-- Passage for review --

[Start of Attachment]

Trade alliances caught in crossfire as the giants clash
Alan Dupont
April 6, 2019
Will they or won’t they? The gyrations of Theresa May’s discombobulated government have dominated the headlines as British parliamentarians agonise over whether to leave the EU or remain. But the same question also is being asked of trade negotiations between the US and China as the two countries inch their way towards a deal that many believe will determine the trajectory of the most important relationship in the world.
Australia has a stake in the outcomes of both negotiations. But the state of US-China relations is of far greater consequence despite our historical and cultural ties with London and the prospect of enhanced trade opportunities with a post-Brexit UK. This reflects the realities of size, geography and the greater capacity of the US and China to shape the world. A no US-China trade deal would be far more serious than a no-deal Brexit, and not only for China and the US. Australian markets and China-dependent businesses and organisations would suffer real collateral damage.
US President Donald Trump’s bold declaration that he is closing in on an “epic” trade deal with China has raised hopes that the long-running trade dispute is close to a resolution. But this may not be the unalloyed good news that markets anticipate because the trade surplus in favour of China is not the root cause of the growing tension between the two powers. The core problem is their competing world views, values and sense of exceptionalism.
The trade dispute is symptomatic of a deeper malady that has infected the whole relationship, from the geopolitical to industrial policy and the digital economy. A trade deal, no matter how cleverly spun, is not going to get the relationship back on track because both countries have moved from a framework of co-operation to one of open rivalry and strategic competition.
Beijing thinks Washington is bent on containing China to prolong the (declining) power of the US while denying China its rightful place in the sun. US elite and popular views of China also have soured, but for different reasons. Previous goodwill towards China, which took decades to build after the rapprochement that followed Richard Nixon’s opening to China in 1972, is rapidly eroding.
Americans increasingly believe Beijing is threatening US -security interests, undermining its prosperity, interfering in its democracy and challenging its values. Anti-China sentiment unites an otherwise divided and partisan Washington. It will endure long after Trump has departed the White House.
The Asia Society and the University of California, San Diego recently published a review of US-China relations authored by an expert group chaired by academics Orville Schell and Susan Shirk. It concludes the US and China “are on a collision course”.

[End of Attachment]

-- Work request --
Write the next part of the article on US-China trade tensions, starting after its last sentence.

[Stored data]

[Start of Attachment]

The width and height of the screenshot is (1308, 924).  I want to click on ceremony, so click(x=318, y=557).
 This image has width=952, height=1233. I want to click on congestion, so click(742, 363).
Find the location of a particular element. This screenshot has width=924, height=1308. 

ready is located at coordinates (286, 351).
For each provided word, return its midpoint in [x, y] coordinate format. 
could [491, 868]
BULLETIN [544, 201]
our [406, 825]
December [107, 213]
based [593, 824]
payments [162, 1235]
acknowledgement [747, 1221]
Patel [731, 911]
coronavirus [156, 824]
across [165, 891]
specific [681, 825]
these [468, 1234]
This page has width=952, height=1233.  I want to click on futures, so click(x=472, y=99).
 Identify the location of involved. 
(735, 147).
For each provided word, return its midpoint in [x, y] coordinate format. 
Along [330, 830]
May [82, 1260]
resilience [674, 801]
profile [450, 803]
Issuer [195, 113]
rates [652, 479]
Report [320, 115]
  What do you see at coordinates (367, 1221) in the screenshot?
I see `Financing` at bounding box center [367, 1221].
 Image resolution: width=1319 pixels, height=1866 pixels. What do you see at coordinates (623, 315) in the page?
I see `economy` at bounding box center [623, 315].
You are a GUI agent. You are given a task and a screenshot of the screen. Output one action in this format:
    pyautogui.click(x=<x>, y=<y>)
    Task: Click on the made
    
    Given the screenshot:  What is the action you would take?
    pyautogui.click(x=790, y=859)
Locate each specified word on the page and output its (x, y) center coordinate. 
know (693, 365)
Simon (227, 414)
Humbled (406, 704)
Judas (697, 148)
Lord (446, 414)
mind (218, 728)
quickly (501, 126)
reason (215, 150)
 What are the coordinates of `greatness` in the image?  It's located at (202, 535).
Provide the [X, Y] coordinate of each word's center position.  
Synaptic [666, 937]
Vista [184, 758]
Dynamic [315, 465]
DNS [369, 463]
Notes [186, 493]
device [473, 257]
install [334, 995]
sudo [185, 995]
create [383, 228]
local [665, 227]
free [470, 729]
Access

[End of Attachment]

-- Response to the task --
The downturn in the relationship is “unprecedented” in the past 40 years and is of great concern because it comes when the US and China are more evenly matched, “making the dangers of overt conflict far greater”. This -assessment is widely held in Washington. Former US Treasury secretary Hank Paulson worries about the prospect of an economic iron curtain descending across the world that “unmakes the global economy, as we have known it”. Washington think tanks are fleshing out the details of policy recommendations for a whole-of-government push-back against China that could have enormous implications for Australia.
The problem is that while Trump has justifiably confronted China over its more egregious behaviour, his sledgehammer approach threatens to do more harm than good. Rather than enlisting allies in common cause against Beijing’s mercantilist trade policies, he gratuitously alienates like-minded countries, is openly contemptuous of the benefits of multilateralism and devalues the rule of law. Trump has mistakenly made the trade deficit with China his cause celebre when China’s win-at-all-costs industrial policy is a far thornier issue for the US and other developed countries.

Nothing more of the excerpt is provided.